Rogers ran through a hail of exploding shells to rally his dazed crewmen into firing their howitzers back at the much larger enemy. Despite being hit by an exploding round, he led some of those men in a ground battle against enemy soldiers who’d breached the howitzer’s position. Rogers was again wounded during that foray, but he continued fighting, killing several enemy soldiers and driving the rest back.

Rogers refused medical attention and instead worked to get the defensive perimeter set back up.

When more enemy troops poured through a different section of the defensive line, Rogers directed that artillery fire, too, and led another successful counterattack on the charging forces, encouraging his men throughout the difficult endeavor.

An Army infantry patrol in Dak To, South Vietnam, moves to assault the last Viet Cong position after an attempted overrun of the artillery position by the Viet Cong during Operation Hawthorne.
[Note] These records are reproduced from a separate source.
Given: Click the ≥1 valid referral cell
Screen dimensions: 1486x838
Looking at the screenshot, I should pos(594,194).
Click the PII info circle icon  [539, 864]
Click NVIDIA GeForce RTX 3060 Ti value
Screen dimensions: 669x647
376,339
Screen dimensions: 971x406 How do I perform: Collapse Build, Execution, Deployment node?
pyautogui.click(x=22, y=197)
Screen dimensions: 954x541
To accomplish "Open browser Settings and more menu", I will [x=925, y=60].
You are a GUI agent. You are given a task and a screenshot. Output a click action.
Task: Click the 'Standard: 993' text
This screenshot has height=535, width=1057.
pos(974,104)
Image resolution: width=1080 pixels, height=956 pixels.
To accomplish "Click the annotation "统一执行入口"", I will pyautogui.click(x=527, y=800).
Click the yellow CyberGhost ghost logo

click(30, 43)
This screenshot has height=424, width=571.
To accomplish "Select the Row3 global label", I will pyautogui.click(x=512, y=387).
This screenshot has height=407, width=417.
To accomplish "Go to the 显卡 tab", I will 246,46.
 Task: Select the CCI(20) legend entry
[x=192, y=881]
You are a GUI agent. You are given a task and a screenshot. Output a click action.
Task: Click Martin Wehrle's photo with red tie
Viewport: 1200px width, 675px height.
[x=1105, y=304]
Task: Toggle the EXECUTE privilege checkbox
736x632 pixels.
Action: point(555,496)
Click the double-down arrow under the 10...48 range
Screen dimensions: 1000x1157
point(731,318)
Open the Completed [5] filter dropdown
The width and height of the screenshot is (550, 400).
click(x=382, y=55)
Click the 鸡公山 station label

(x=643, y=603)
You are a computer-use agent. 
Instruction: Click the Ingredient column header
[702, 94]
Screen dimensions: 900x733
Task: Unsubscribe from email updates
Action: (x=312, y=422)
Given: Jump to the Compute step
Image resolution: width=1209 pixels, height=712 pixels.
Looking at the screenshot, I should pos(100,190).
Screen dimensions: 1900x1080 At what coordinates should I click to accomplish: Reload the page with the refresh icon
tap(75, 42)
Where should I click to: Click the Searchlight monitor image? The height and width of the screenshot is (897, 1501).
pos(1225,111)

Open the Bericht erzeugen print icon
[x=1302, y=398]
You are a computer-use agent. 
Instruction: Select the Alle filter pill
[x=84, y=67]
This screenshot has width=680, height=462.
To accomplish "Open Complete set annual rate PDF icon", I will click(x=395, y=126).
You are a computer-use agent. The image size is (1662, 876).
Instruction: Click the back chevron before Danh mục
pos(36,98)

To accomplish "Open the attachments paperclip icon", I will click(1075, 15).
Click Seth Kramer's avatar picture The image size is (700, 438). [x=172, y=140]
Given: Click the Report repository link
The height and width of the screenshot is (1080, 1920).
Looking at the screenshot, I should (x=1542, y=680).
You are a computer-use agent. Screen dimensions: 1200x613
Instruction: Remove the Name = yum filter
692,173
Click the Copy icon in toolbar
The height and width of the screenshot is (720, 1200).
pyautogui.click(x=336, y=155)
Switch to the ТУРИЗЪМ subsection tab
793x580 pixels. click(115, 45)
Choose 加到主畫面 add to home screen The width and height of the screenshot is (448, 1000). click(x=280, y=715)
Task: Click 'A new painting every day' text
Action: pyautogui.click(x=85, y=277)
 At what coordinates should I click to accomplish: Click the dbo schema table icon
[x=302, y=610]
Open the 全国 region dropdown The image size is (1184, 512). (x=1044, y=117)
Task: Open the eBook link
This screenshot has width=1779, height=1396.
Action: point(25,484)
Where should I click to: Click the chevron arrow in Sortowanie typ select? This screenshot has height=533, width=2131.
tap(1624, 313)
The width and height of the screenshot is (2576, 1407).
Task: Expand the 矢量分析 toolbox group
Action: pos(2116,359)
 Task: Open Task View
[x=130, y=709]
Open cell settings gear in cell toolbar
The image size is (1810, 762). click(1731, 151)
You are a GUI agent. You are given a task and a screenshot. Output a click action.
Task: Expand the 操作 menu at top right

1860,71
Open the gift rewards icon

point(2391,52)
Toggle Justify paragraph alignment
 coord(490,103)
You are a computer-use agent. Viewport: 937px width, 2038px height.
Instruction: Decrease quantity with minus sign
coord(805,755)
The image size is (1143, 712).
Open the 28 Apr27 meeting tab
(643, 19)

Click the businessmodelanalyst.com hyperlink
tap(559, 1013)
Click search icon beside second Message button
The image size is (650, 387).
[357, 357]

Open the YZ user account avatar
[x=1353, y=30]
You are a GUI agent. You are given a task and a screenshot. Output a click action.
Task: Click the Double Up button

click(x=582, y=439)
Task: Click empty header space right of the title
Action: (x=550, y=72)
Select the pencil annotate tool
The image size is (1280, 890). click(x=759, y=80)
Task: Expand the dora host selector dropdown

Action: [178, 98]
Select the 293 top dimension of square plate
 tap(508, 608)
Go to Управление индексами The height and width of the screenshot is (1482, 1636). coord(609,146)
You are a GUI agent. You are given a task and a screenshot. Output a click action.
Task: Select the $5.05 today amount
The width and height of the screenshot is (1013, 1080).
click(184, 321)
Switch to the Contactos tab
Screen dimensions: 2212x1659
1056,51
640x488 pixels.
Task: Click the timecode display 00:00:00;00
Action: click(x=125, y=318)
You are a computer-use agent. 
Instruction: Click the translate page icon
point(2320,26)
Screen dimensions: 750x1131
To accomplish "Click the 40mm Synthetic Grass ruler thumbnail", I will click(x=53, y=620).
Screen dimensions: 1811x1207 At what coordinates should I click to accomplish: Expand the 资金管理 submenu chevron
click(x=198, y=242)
At dawn, the enemy tried to overrun the base a third time, so Rogers continued directing his unit’s fire. He even joined a struggling howitzer crew after several men were hit by enemy fire and the gun had been rendered inoperable. Rogers helped the crew get the massive gun operating again, but in doing so, he was hit a third time. He could no longer physically help his men, but he continued to direct and encourage them.

Rogers’ valor helped push back the enemy that day, which finally retreated for good. Twelve U.S. soldiers died and dozens more were wounded; however, Army records show that the casualties on the enemy’s side were much higher.

The Highest Honor

Rogers’ wounds were eventually treated, and he returned to the U.S in August 1969. On May 14, 1970, he received the Medal of Honor from President Richard M. Nixon during a White House ceremony.

Rogers continued his career in the Army. He attended the Army War College in Carlisle, Pennsylvania, and graduated in 1971. He also earned a master’s degree in vocational/educational guidance from nearby Shippensburg University.

Rogers went on to command more units and take high-level leadership assignments, his last of which was in Germany. After 32 years of service, Rogers retired in 1984 as a major general. To this day, he is the highest-ranking Black Medal of Honor recipient.

Army Lt. Col. Charles C. Rogers, Medal of Honor recipient.
Army Lt. Col. Charles C. Rogers, Medal of Honor recipient.

When he retired to civilian life, Rogers was ordained as a Baptist minister. He continued to live in Germany and serve troops in that capacity.

Rogers died Sept. 21, 1990, of prostate cancer at the age of 61. He was still living in Germany at the time, but he was interred at Arlington National Cemetery. He is survived by his wife, Margaret, and their three daughters: Jackie, Linda, and Barbara.

Rogers has been remembered not just as being a Medal of Honor recipient, but for championing gender and race equality during his long tenure in the Army. His home state has not forgotten him either. Prior to his death, Rogers was inducted into West Virginia State University’s ROTC Hall of Fame. A bridge in Cotton Hill, West Virginia, was named the Charles C. Rogers Bridge in 1999; 14 years later, its name was upgraded to the Army Maj. Gen. Charles C. Rogers Memorial Bridge.